Plugins are a code execution vulnerability by design;-) Especially with binary plugins you can call/access/inspect everything the program itself can. All UI toolkits make heavy use of plugins, so you can not avoid those with almost all UI applications.

There are non-UI applications with similar problems though.

Running anything with network access as root is an extra risk that effects UI and non-UI applications in the same way.

[-] hunger@programming.dev 4 points 1 year ago

Last time I tried it was an apt install followed by a reboot. If your distribution claims to support several inits and it is harder than that: Your distribution did a poor job.

[-] hunger@programming.dev 4 points 1 year ago

Where are those "many of us"?

It is what the CI uses for testing. If several layers of people decide to not do their job and you have no hardware in your network that announces the DNS servers to use like basically everybody has, then those CI settings might leak through to the occassional user. Even then, at least there is network: Somebody that can't be arsed to configure their network or pick any semi-private distribution will probably prefer that.

Absolutely no issue here, nothing to see.

[-] hunger@programming.dev 3 points 1 year ago

Build everything you use and ackage it in flatpak?

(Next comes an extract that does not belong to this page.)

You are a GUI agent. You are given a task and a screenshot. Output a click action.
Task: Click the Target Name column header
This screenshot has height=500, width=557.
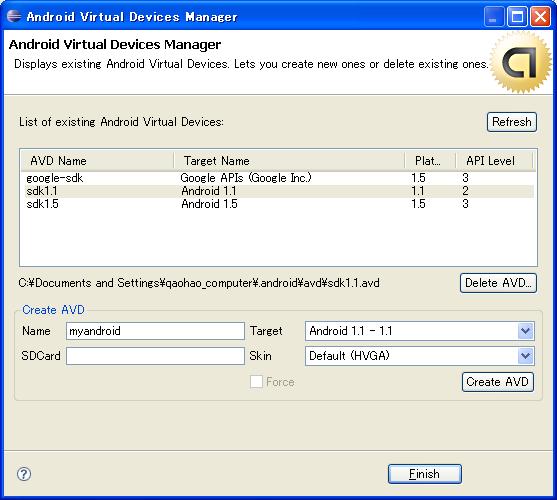point(289,161)
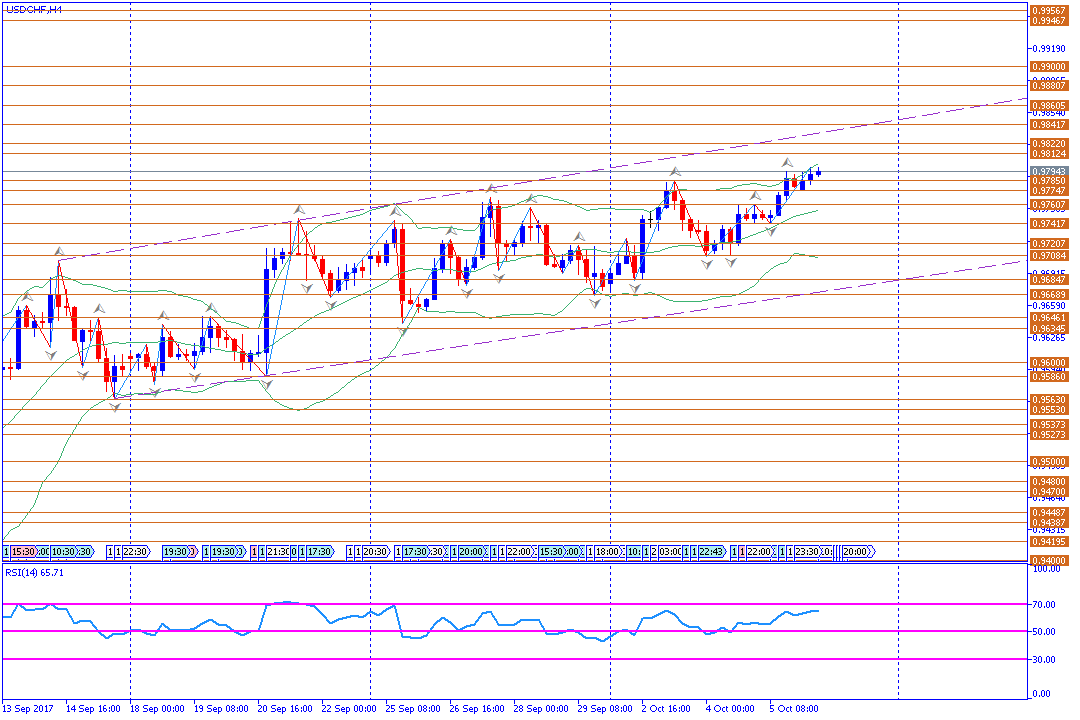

It's not even that hard to build your own gentoo-based runtimes and install stuff on top of that. Fedora does offer that, too, offering fatpaks based on their own fedora based runtime + rpms.

[-] hunger@programming.dev 4 points 1 year ago

Yeap, it is always the same set of poorly researched links that get pasted in threads like this.

Unix philosophy, evil corporate interests, insecure, bloated, entangled mess... it is these individuals thatbhave seen the light, notnthe silent majority that does all the work in distributions and when developing software that kind of opted withbtheir feet.

[-] hunger@programming.dev 4 points 1 year ago

Librewolf

Maintaining a browser is a huge endeaver. Using some random browser that is maintained by a a lone person or maybe even a handful of developers basically guarantees that the whole thing is insecure. This is especially true when keeping functionality around that was removed in the "main" browser to improve security there. One example is the old plugin system that firefox replaced with a more secure one with less hooks into the core engine, breaking some old plugins.

Stay with mainstream browsers folks and install some plugins to improve them that way. At least you get patches asap.

[-] hunger@programming.dev 3 points 1 year ago

supply chain attacks are a serious problem that needs addressing.

Last I checked: I am not a supplier. So I will not invest effort to secure some supply chain for people that I do not have any obligations to: The license clearly states "no warranty" for a reason. I do those projects for fun, not to bother me with security stuff, notifications about security problems some automatic thing "found" that do not really effect my code and bogus merge requests to upgrade dependencies for no reason... this are all cool things if you are a supplier, do not get me wrong, but I am not. No, I will not invest hours of my free time to sign binaries nobody uses either or to fill out security surveys for badges I can display on github.

If you want me to act like a supplier: Pay me like all the other suppliers you have. I doubt there is any interest to do so for the projects I have on my private github :-)

For your own projects, it might be worth considering a move away from GitHub. (I've been thinking about it since Microsoft bought them.) Codeberg looks like a good alternative.

That also has associated costs: Your project gets instantly much less visible, so you need to keep a mirror on github for visibility. Unfortunately that also means that you will also get interactions on github, so you will need to log in occasionally to not make people think the project is dead.

[-] hunger@programming.dev 3 points 1 year ago

Not at all: I listed the arguments you will get for that question of yours. They all are bogus, as I tried to explain between the parens.